The only thing is that he _may_ not get access to the whole story. What are/were the motivations behind the CofC and NIS actions. We only get a glimpse from an NIS spokesperson, which is 'we did our job'. Now, we have to wait for the CF Ombudsman report on the investigation. He may tells us the rest of the story.

The other thing that struck me, being an officer candidate and CF member prospect, is that the soldier(s) think they are disposable. Really, to build confidence in the institution and to instill leadership and sense of belonging, it shatters pretty much any illusion you might have in case things go wrong like that. The guy was a hard-head... Don't think it's enough to justify what happened. I don't think too that, if Ombudsman's report blame the CofC/NIS, there will be any apologize.


----------



## Pea (15 May 2006)

I read that article a few days ago and found it to be a very good read. It was really insightful to read where each guy has ended up since, and what they thought of the situation and how it was handled.


----------



## Bobbyoreo (15 May 2006)

I found this was a very good article. Gave me more details.


----------



## Michael Dorosh (15 May 2006)

MdB said:
			
		

> The only thing is that he _may_ not get access to the whole story. What are/were the motivations behind the CofC and NIS actions. We only get a glimpse from an NIS spokesperson, which is 'we did our job'. Now, we have to wait for the CF Ombudsman report on the investigation.

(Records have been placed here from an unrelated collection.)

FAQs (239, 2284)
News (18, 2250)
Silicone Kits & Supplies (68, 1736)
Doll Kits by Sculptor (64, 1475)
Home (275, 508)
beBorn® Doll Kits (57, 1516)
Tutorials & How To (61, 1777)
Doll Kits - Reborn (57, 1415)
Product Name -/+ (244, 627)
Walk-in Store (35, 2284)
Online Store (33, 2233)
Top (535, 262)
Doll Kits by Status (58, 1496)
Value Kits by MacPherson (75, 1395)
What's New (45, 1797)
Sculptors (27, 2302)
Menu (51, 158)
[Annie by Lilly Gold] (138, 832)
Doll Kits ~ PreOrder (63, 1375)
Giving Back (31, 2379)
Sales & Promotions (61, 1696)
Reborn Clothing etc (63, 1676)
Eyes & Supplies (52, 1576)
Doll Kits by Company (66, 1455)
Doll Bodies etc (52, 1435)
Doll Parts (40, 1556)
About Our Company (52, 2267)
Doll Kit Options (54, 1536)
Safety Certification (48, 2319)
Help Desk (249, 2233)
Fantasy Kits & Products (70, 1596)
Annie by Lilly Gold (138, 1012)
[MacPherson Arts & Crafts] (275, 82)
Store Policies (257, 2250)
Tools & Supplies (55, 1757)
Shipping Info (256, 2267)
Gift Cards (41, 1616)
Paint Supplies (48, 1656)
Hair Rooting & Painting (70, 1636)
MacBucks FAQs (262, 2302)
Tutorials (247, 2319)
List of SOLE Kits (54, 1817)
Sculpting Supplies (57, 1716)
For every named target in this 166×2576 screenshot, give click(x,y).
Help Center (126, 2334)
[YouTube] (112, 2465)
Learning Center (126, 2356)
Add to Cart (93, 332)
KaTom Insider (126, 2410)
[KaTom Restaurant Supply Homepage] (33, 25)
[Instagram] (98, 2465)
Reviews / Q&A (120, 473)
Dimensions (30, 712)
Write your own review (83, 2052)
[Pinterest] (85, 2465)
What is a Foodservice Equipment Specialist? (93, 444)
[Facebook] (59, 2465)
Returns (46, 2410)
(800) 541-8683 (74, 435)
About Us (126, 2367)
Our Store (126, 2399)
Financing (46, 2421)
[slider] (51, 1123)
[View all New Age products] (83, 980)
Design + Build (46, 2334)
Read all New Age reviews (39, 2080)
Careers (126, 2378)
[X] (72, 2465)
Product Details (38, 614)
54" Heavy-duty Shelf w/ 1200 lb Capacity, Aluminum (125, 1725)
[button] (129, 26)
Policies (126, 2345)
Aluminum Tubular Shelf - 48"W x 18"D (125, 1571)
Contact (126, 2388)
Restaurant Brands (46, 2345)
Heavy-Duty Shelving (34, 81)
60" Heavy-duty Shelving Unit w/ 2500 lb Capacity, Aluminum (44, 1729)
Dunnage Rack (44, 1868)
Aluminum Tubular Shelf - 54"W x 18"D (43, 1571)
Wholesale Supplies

He may tells us the rest of the story.



Unfortunately, stories about staff officers and the enforcers of discipline don't sell very well, so that may be forlorn hope, at least as far as reading about it in Maclean's goes.


----------



## Scoobie Newbie (15 May 2006)

Not to be insensitive here but how many people come back from a tour and pull pin with no news fanfare?
They seem to all agree they weren't in it for the records.  I am surprised they published last names, esp of those still serving.  They did their job and did it well.  To me its a non issue.

How about the guy who killed a civie in A Stan who ran a police check point and is now not (to all accounts) allowed outside the wire to patrol and is being grilled by the keystone cops?


----------



## Centurian1985 (15 May 2006)

(extensive rant deleted)

I find it shameful that they were treated that way.   :brickwall:


----------



## little jim (15 May 2006)

This board is an interesting and enlightening exchange of opinions and ideas.

Very recently there have been several posts (numerous) that have called into question statements made in various media pieces (LAV protection, Darfur)

That same mindset should be applied to this article.

It tells one side of a very sensitive issue from a very specific viewpoint.


----------



## MdB (15 May 2006)

Quagmire said:
			
		

> Not to be insensitive here but how many people come back from a tour and pull pin with no news fanfare?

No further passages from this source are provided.